Certaines actions heureusement ont été entreprises depuis ce rapport. En particulier, votre rapporteur prend acte de l'engagement du ministre d'interdire, à partir de la rentrée 2004, le paiement de cours complémentaires sur des emplois vacants de titulaires enseignants.

Ceci devrait permettre le recrutement de jeunes enseignants.

2. Le dossier du patrimoine immobilier universitaire

La mission d'information précitée de votre commission sur l'immobilier universitaire7(*), dont M. Jacques Valade était le président et moi-même le rapporteur, a, en mars dernier, établi le constat suivant :

a) Les conclusions de la mission d'information de votre commission

Notre patrimoine immobilier universitaire est considérable, éparpillé, très diversifié mais aussi dégradé : une part non négligeable des bâtiments présente une sécurité aléatoire, notamment au regard du risque incendie, du fait en particulier de crédits de maintenance très insuffisants.

La gestion de ce patrimoine appelle, à n'en pas douter, des aménagements : convient-il d'en transférer la propriété aux établissements eux-mêmes qui en auraient la capacité, aux régions volontaires, ou d'en assurer une gestion mutualisée ?

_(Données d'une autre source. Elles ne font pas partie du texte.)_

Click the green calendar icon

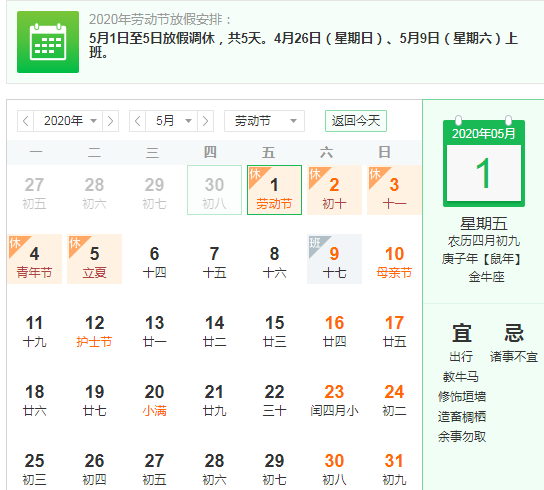48,42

Le maintien d'un pilotage d'Etat en matière immobilière, prenant naturellement en compte les compétences de fait exercées désormais par les collectivités territoriales, apparaît nécessaire afin de respecter la taille critique des sites universitaires, d'assurer une implantation satisfaisante des activités de recherche, de maîtriser l'implantation aujourd'hui quelque peu anarchique des formations supérieures courtes professionnalisées et de permettre un développement harmonieux de la vie étudiante.

- Le dossier des universités parisiennes et franciliennes est particulièrement important : la nécessité de répondre à leurs besoins immobiliers passe par une rénovation, d'ailleurs en cours, des locaux universitaires parisiens, par un certain regroupement spatial et disciplinaire mais conduit aussi à s'interroger sur la pertinence des choix effectués pour mener à bien une restructuration aussi ambitieuse...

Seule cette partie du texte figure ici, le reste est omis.